OZEMPIC® is administered via a subcutaneous injection, typically once weekly. The injection can be taken at any time of day, with or without food. The initial dose is gradually increased to achieve better glycemic control:

• Starting dose: 0.25 mg once weekly for the first 4 weeks (not effective for glycemic control).
• Increase to 0.5 mg after 4 weeks. If additional glycemic control is needed, the dose can be increased to 1 mg once weekly after at least 4 weeks on the lower dose.
• If further control is needed, the dose may be raised to 2 mg after 4 weeks on 1 mg​.

OZEMPIC® Side Effects and Precautions

OZEMPIC® has several common and serious side effects. It’s important to monitor patients closely for any adverse reactions.

• Common Side Effects (occurring in more than 5% of patients):
  • Nausea (15.8-20.3% of patients)
  • Vomiting, diarrhea, abdominal pain, constipation​.
• Serious Side Effects:
  • Thyroid C-cell tumors: In rodent studies, semaglutide caused dose-dependent thyroid tumors. It is unclear if this risk applies to humans. OZEMPIC® is contraindicated in patients with a personal or family history of medullary thyroid carcinoma (MTC) or Multiple Endocrine Neoplasia syndrome type 2 (MEN 2)​.
  • Pancreatitis: Monitor for signs of pancreatitis (severe abdominal pain). Discontinue use if pancreatitis is confirmed​.
  • Hypoglycemia: Particularly when used with insulin or sulfonylurea​.
  • Acute kidney injury: Renal function should be monitored in patients with renal impairment who experience severe gastrointestinal side effects​.

OZEMPIC® Drug Interactions

• Insulin Secretagogues (e.g., sulfonylureas): Co-administration increases the risk of hypoglycemia. Dose adjustments of insulin or insulin secretagogues may be needed to prevent this.
• Oral Medications: OZEMPIC® delays gastric emptying, which may affect the absorption of some oral medications​.

OZEMPIC® Contraindications

• Personal or family history of MTC or MEN 2​.
• Serious hypersensitivity reactions to semaglutide or any of the excipients​.

Clinical Studies or Real-World Outcomes

Several clinical trials support the efficacy of OZEMPIC® in controlling blood sugar levels and reducing cardiovascular risks:

• Monotherapy Trial:
  • Patients treated with OZEMPIC® 1 mg saw an average HbA1c reduction of 1.6% after 30 weeks, compared to 0.1% for placebo.
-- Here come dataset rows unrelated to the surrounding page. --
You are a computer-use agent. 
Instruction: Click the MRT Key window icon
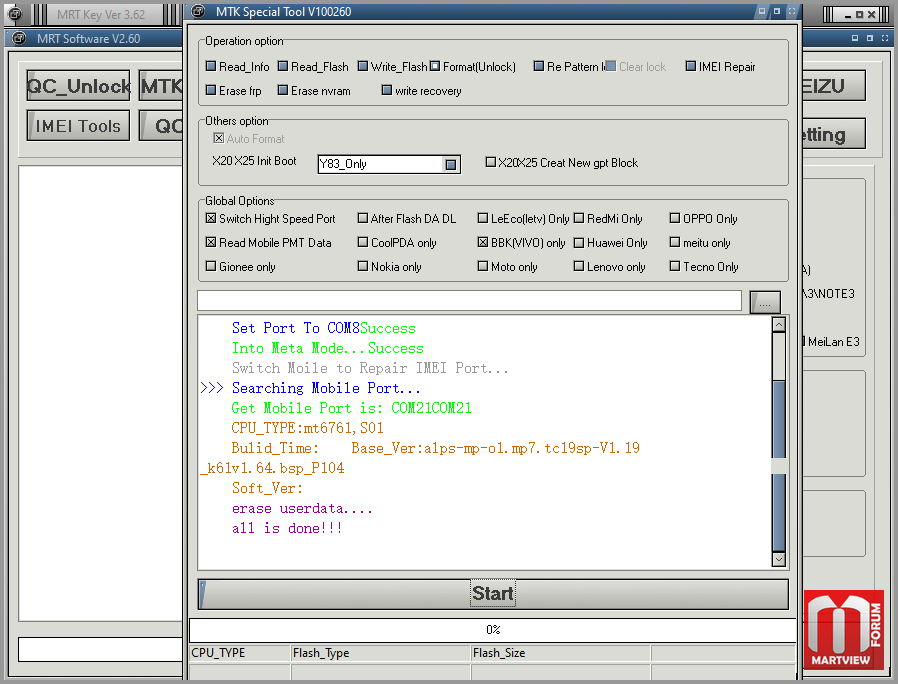[14, 14]
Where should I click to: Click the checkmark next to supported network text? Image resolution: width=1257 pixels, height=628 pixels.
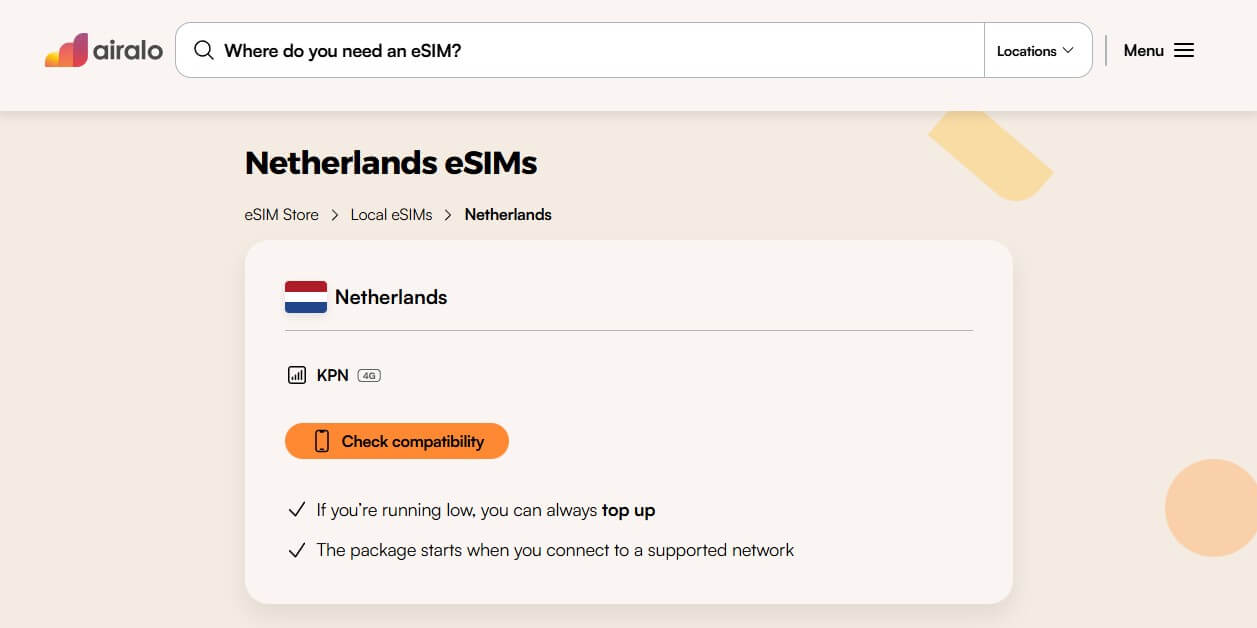point(296,549)
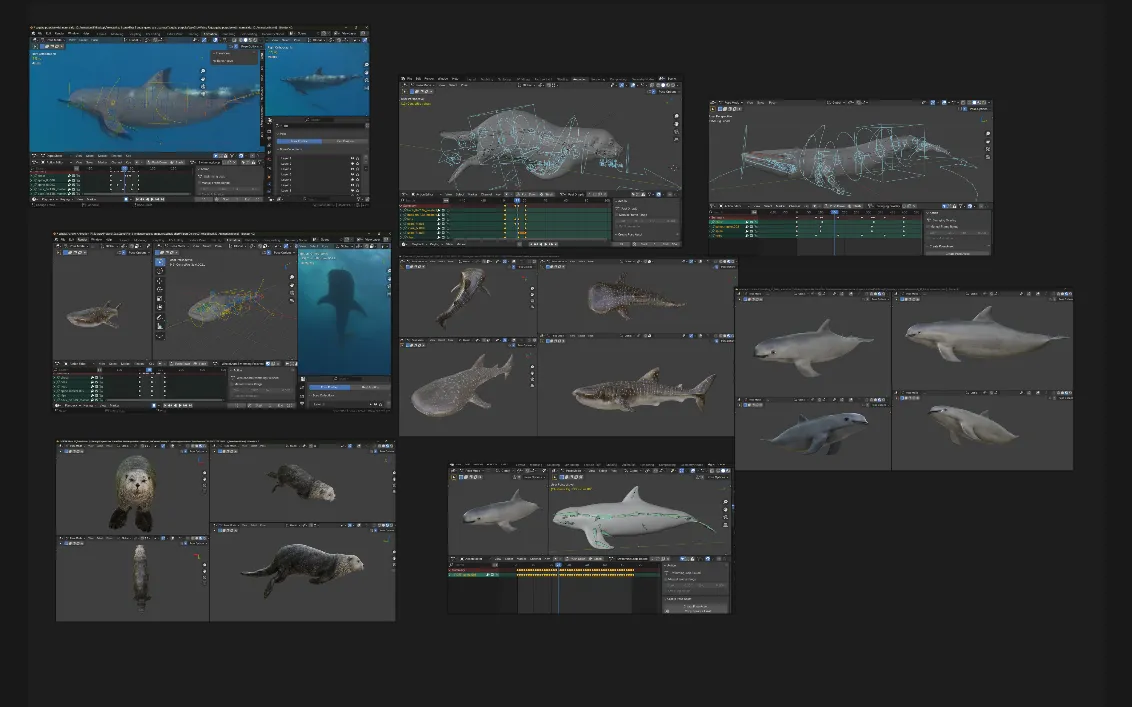The height and width of the screenshot is (707, 1132).
Task: Enable Manual Frame Range in whale shark window
Action: click(x=233, y=384)
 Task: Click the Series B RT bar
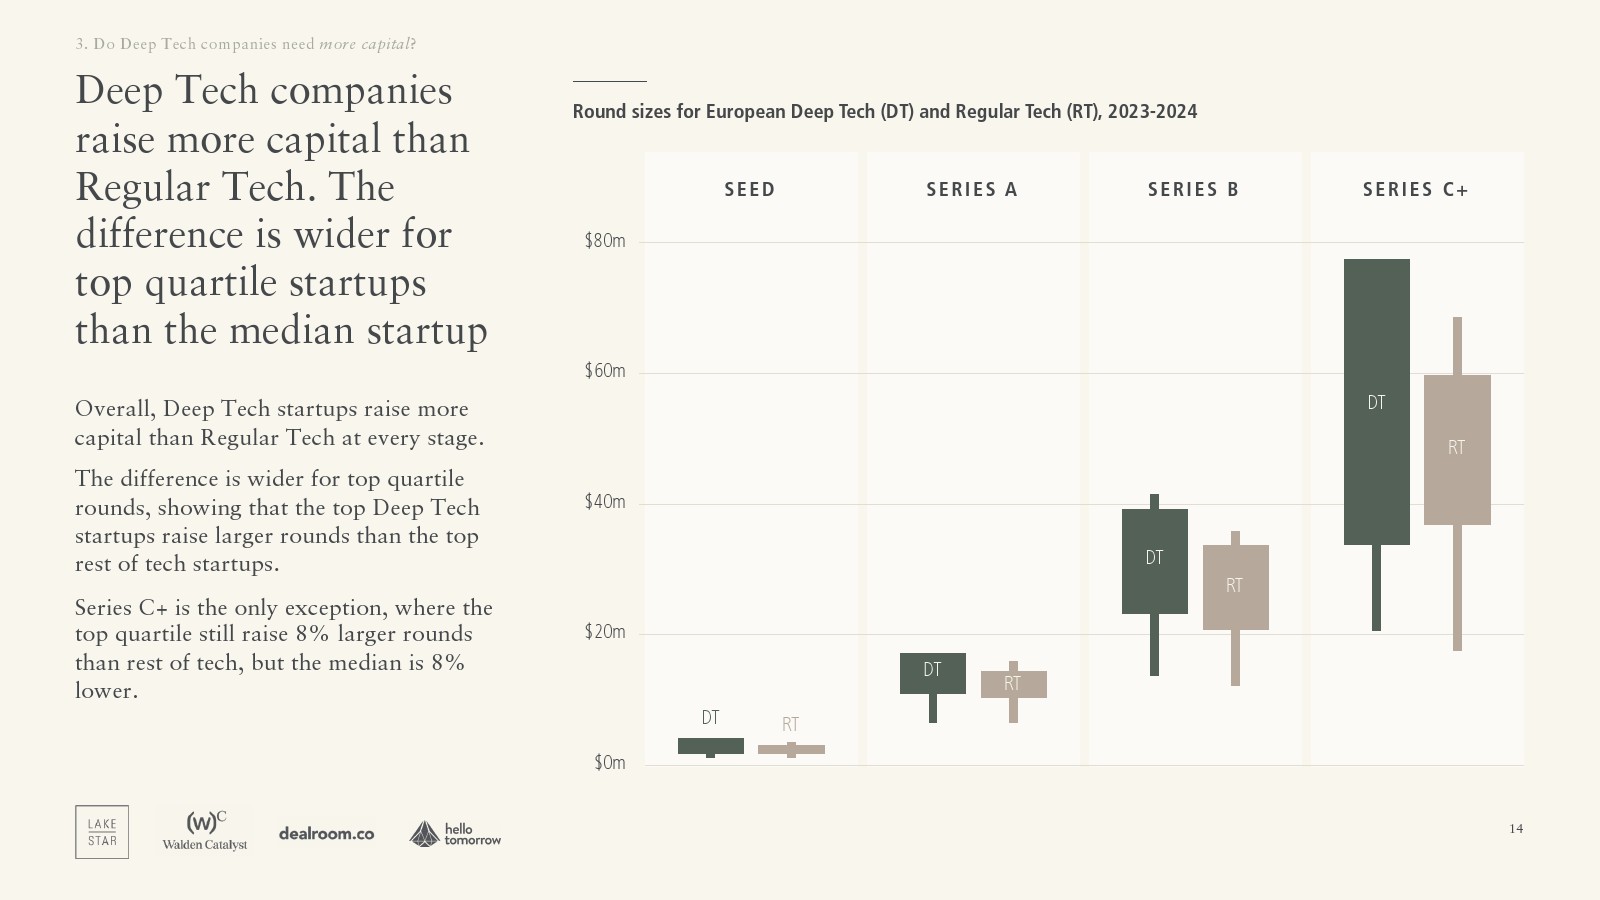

Approximately 70% of patients achieved HbA1c <7%​.
  • Weight loss averaged 4.7 kg for patients on 1 mg compared to 1.2 kg in the placebo group​.
• Combination Therapy with Metformin:
  • In a 56-week trial, OZEMPIC® combined with metformin resulted in a significant HbA1c reduction of 1.5% (for 1 mg dose) compared to sitagliptin​.
• Cardiovascular Outcomes:
  • A 2-year cardiovascular trial showed that OZEMPIC® significantly reduced the incidence of major adverse cardiovascular events compared to placebo​.

OZEMPIC® Use in Specific Populations

• Pregnancy: OZEMPIC® should be discontinued at least 2 months before a planned pregnancy due to the long washout period​.
• Pediatrics: Safety and efficacy have not been established in patients under 18​.
• Renal and Hepatic Impairment: No dosage adjustment is necessary for patients with renal or hepatic impairment​.